Jean-Baptiste Camille Corot

Jean-Baptiste Camille Corot

1796–1875 · France · Réalisme français


L'histoire

Jean-Baptiste Camille Corot vint tard à la peinture, et sans contrainte financière. Son père était perruquier et sa mère tenait une boutique de modiste, tous deux assez prospères pour lui accorder, à vingt-cinq ans, une petite rente et le laisser abandonner le commerce des tissus pour peindre, une liberté qui lui permit de travailler à son propre rythme le reste de sa vie. Il passa plusieurs années en Italie à réaliser en plein air de rapides esquisses à l'huile, développant une technique libre et lumineuse, en avance de plusieurs années sur les paysages d'atelier léchés qu'attendait encore le Salon de Paris.

De retour en France, il gravita à partir de 1829 autour de la forêt de Fontainebleau, où un cercle informel de peintres insatisfaits des conventions académiques, parmi lesquels Jean-François Millet et Théodore Rousseau, formait ce qui allait devenir l'école de Barbizon. Corot en devint la figure la plus célébrée, apprécié pour ses scènes de sous-bois argentées et atmosphériques, qui se vendaient bien et le rendirent confortablement riche alors même que de plus jeunes artistes radicaux peinaient à vivre.

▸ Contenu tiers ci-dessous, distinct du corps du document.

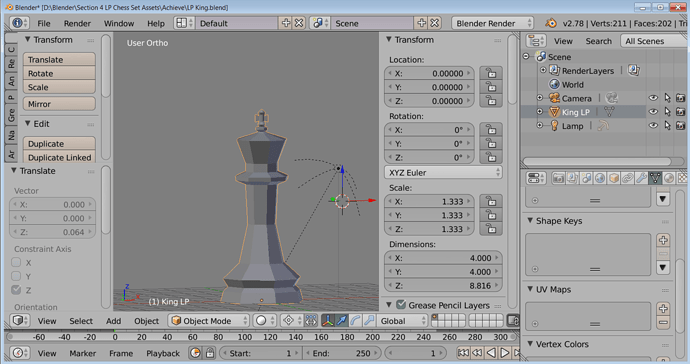This screenshot has width=690, height=364.
Task: Click the Duplicate Linked button
Action: point(59,157)
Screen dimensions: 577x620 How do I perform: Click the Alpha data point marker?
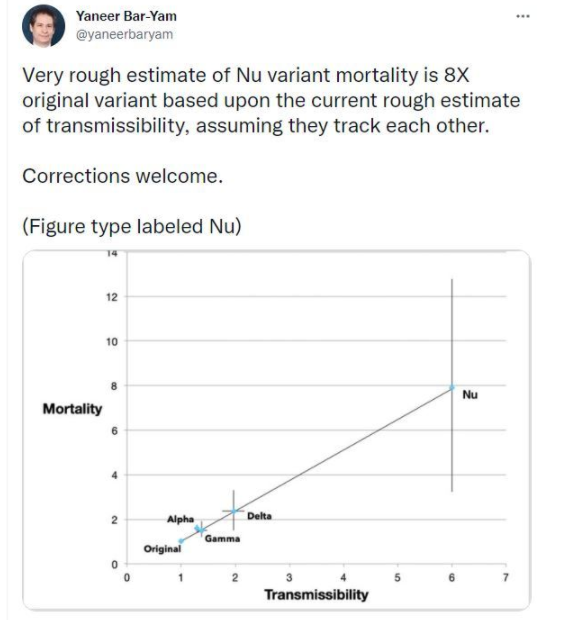[197, 528]
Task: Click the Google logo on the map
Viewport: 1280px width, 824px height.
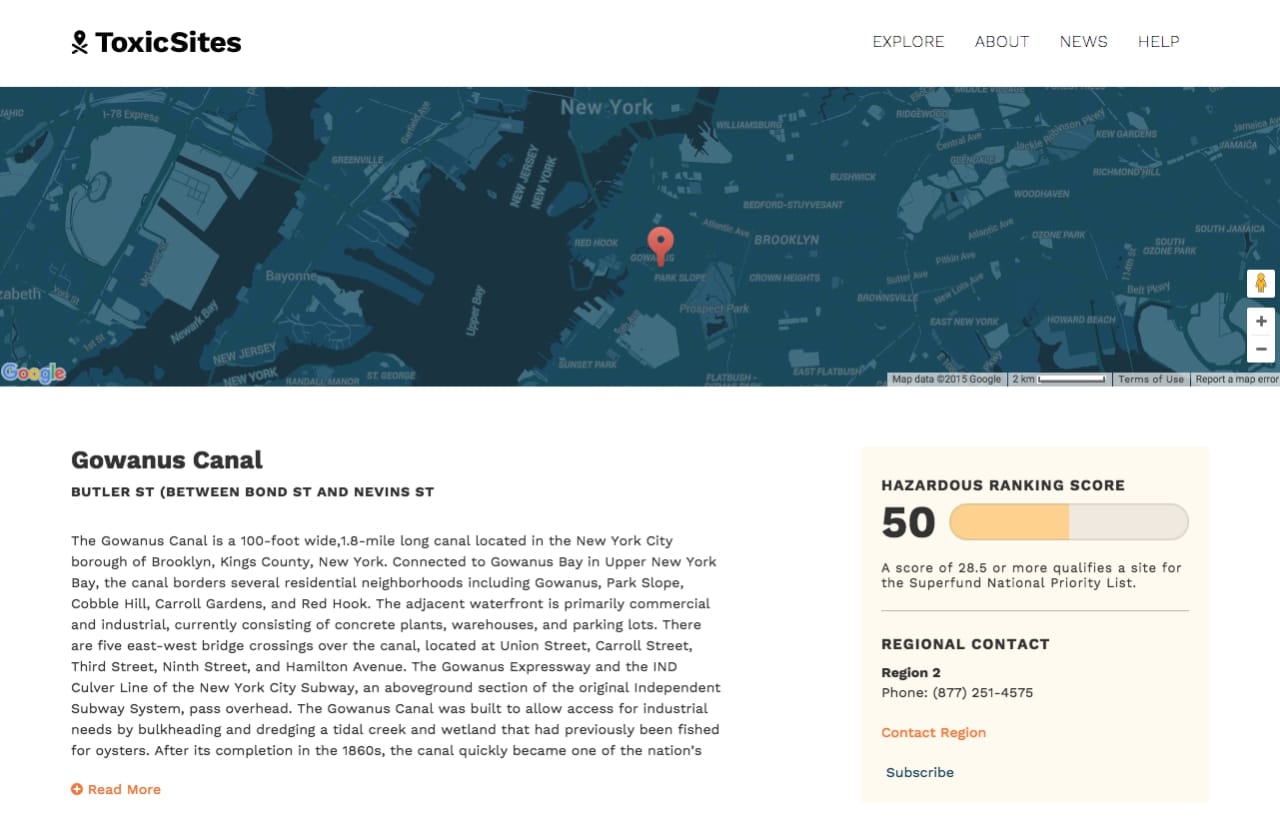Action: [34, 372]
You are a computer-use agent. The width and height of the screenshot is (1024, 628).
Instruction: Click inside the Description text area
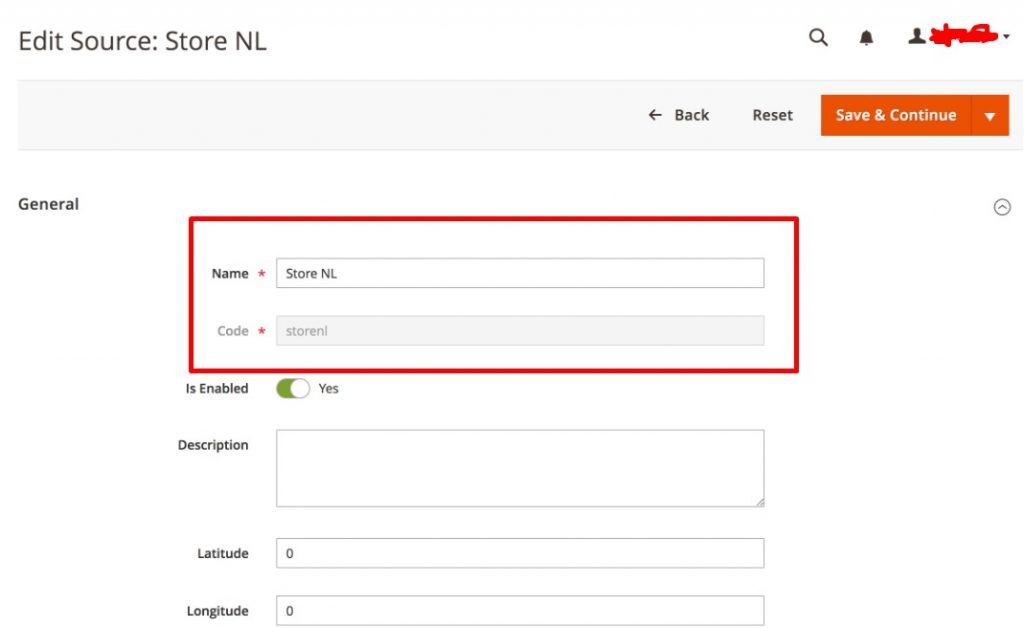click(520, 468)
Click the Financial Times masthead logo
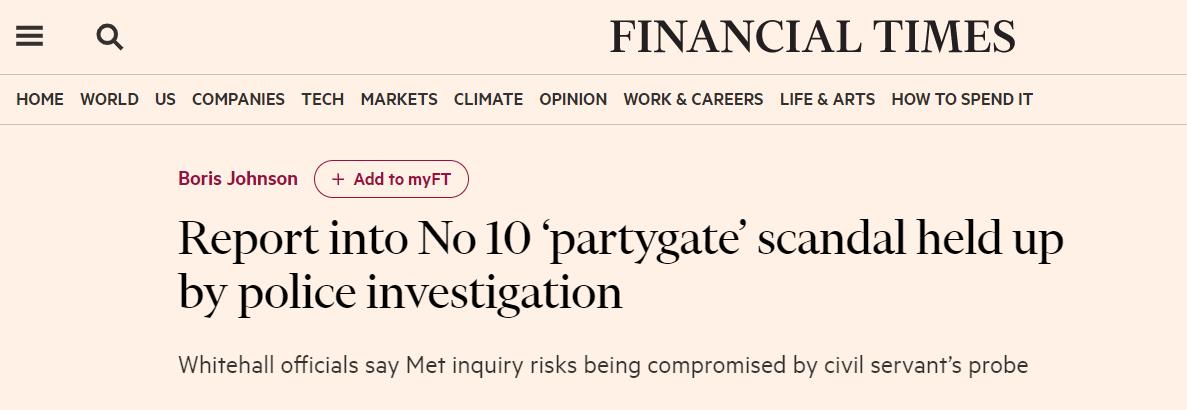 pyautogui.click(x=812, y=38)

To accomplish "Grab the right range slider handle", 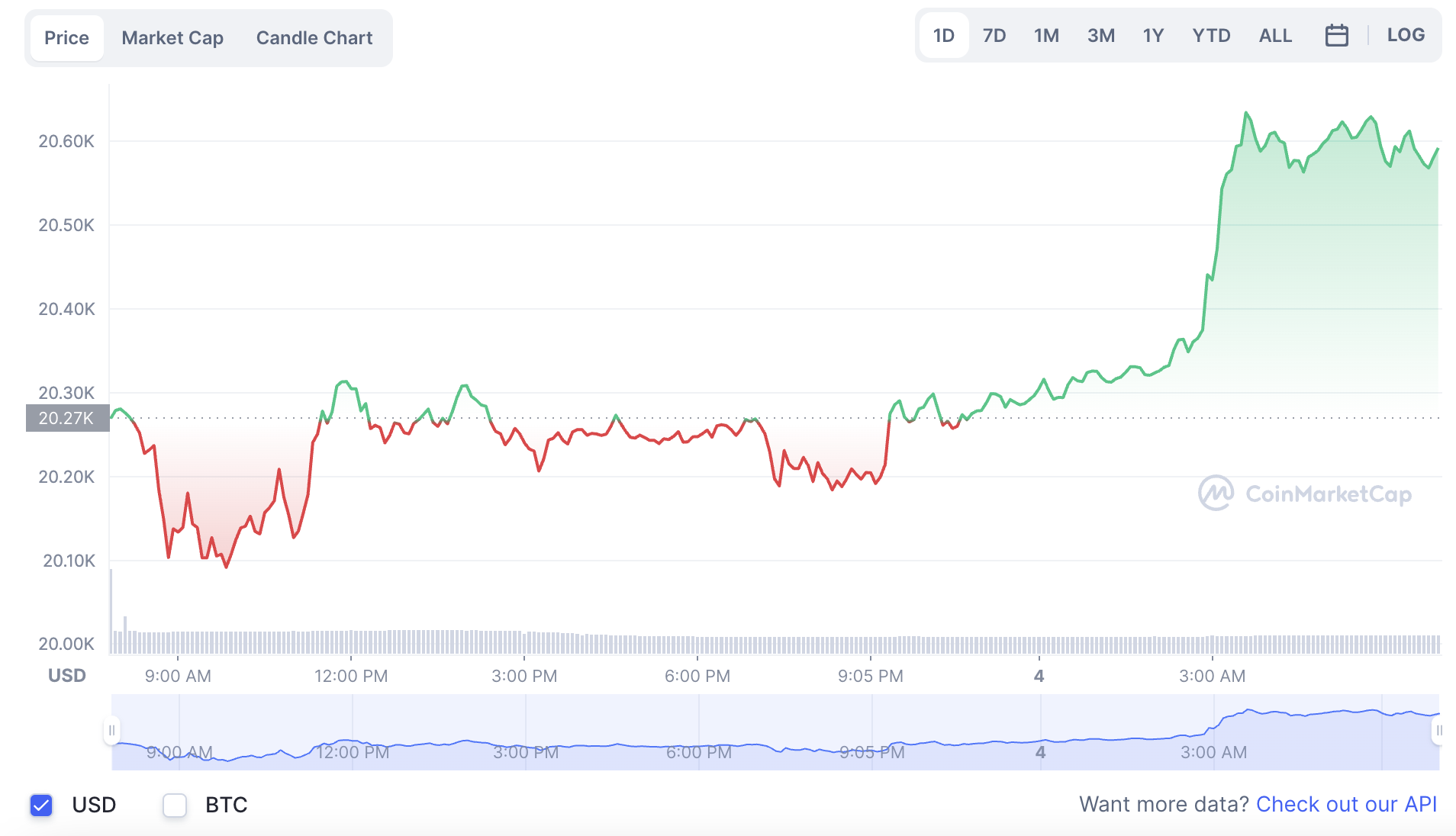I will (x=1438, y=731).
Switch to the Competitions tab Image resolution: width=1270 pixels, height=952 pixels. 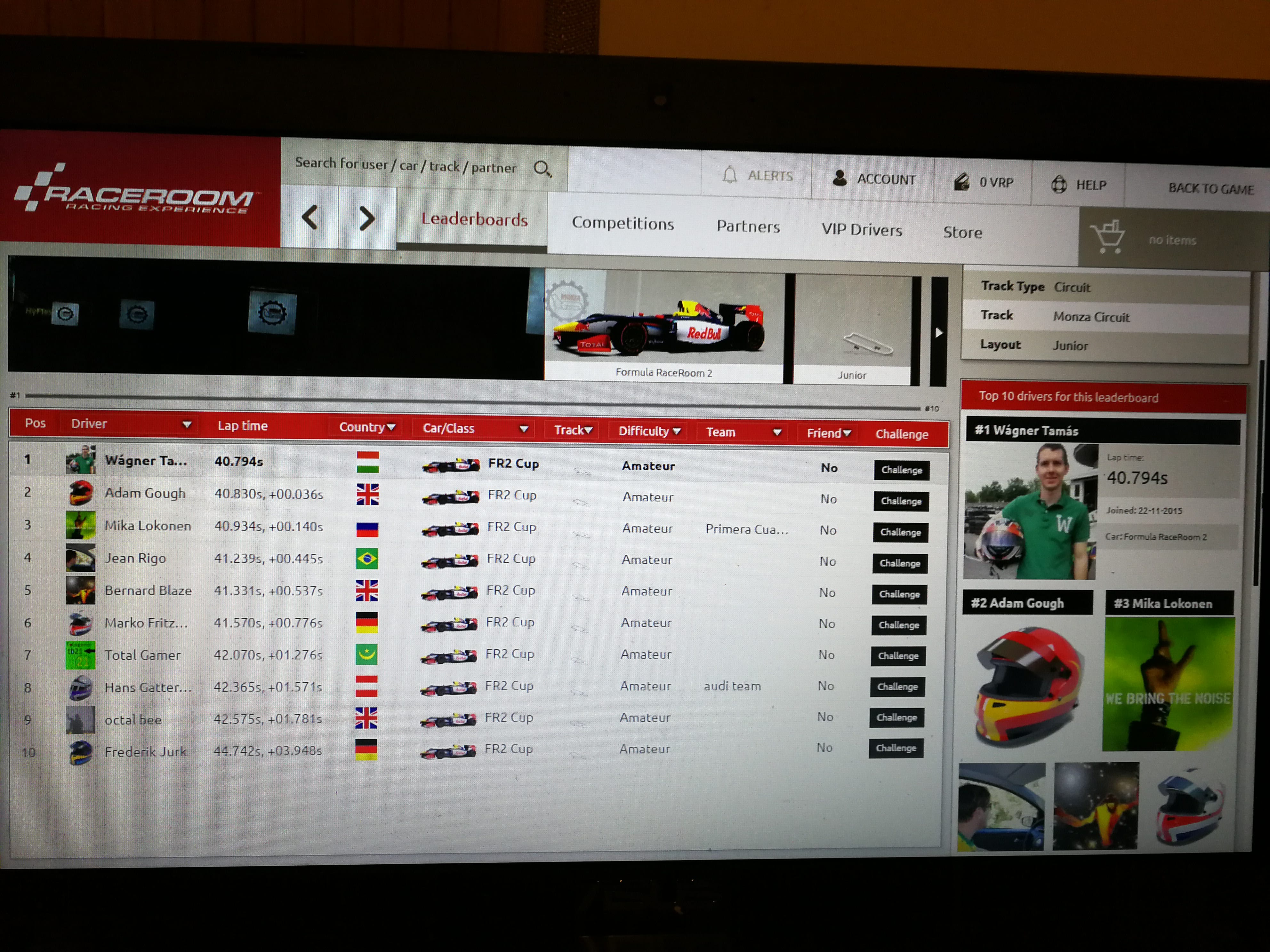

Il se montra aussi étonnamment généreux de cette réussite, venant en aide à des confrères plus pauvres en difficulté, et forma personnellement les jeunes Camille Pissarro et Berthe Morisot, futurs impressionnistes qui portèrent dans ce mouvement, auquel il n'adhéra jamais officiellement, son attachement à peindre directement d'après nature. Il mourut à Paris en 1875, laissant plus de trois mille tableaux, un nombre gonflé au fil des décennies suivantes par des faux réalisés dans son style.